[Word and element pointing records]
════════

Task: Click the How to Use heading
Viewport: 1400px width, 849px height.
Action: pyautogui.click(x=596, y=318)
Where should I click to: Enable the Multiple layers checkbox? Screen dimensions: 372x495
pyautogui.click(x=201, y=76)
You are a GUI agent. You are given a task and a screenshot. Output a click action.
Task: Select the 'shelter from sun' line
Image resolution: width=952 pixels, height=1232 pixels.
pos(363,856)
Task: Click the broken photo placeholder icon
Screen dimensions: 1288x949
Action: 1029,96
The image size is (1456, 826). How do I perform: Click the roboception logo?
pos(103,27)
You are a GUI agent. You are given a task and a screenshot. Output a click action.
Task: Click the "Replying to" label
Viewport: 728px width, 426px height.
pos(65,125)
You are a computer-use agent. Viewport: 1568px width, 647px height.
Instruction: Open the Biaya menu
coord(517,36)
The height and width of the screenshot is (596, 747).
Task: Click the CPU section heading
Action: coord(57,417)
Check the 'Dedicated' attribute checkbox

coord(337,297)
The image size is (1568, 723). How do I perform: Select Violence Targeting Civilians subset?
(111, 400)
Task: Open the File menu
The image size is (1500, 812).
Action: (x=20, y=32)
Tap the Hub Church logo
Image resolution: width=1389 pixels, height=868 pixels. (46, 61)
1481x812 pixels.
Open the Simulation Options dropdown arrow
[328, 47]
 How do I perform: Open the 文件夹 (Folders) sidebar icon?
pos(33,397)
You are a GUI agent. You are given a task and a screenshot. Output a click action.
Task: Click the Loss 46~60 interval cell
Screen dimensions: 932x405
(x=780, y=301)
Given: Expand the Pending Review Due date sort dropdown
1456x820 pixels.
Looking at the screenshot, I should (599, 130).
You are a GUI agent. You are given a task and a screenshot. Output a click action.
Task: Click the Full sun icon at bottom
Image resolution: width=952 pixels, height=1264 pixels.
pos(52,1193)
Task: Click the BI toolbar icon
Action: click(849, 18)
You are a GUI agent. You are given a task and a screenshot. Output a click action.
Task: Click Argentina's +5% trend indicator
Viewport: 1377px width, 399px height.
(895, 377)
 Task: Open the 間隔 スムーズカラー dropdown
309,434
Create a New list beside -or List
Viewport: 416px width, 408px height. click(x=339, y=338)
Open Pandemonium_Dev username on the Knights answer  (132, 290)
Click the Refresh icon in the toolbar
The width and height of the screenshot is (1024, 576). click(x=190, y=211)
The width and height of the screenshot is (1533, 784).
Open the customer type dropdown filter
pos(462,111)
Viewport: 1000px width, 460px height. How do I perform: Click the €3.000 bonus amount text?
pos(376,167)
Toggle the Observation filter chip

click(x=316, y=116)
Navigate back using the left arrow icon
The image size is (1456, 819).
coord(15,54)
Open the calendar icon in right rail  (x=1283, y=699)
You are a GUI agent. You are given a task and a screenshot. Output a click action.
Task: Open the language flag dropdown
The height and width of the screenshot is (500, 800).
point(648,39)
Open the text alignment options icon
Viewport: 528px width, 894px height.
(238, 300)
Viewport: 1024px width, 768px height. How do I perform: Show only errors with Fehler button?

════════

Reproduce everything from the line containing "Given: Expand the" down to the end of the records, word for word.

■ **Task solution**:
Given: Expand the Pending Review Due date sort dropdown
1456x820 pixels.
Looking at the screenshot, I should (599, 130).
You are a GUI agent. You are given a task and a screenshot. Output a click action.
Task: Click the Full sun icon at bottom
Image resolution: width=952 pixels, height=1264 pixels.
pos(52,1193)
Task: Click the BI toolbar icon
Action: click(849, 18)
You are a GUI agent. You are given a task and a screenshot. Output a click action.
Task: Click Argentina's +5% trend indicator
Viewport: 1377px width, 399px height.
(895, 377)
 Task: Open the 間隔 スムーズカラー dropdown
309,434
Create a New list beside -or List
Viewport: 416px width, 408px height. click(x=339, y=338)
Open Pandemonium_Dev username on the Knights answer  (132, 290)
Click the Refresh icon in the toolbar
The width and height of the screenshot is (1024, 576). click(x=190, y=211)
The width and height of the screenshot is (1533, 784).
Open the customer type dropdown filter
pos(462,111)
Viewport: 1000px width, 460px height. How do I perform: Click the €3.000 bonus amount text?
pos(376,167)
Toggle the Observation filter chip

click(x=316, y=116)
Navigate back using the left arrow icon
The image size is (1456, 819).
coord(15,54)
Open the calendar icon in right rail  (x=1283, y=699)
You are a GUI agent. You are given a task and a screenshot. Output a click action.
Task: Open the language flag dropdown
The height and width of the screenshot is (500, 800).
point(648,39)
Open the text alignment options icon
Viewport: 528px width, 894px height.
(238, 300)
Viewport: 1024px width, 768px height. How do I perform: Show only errors with Fehler button?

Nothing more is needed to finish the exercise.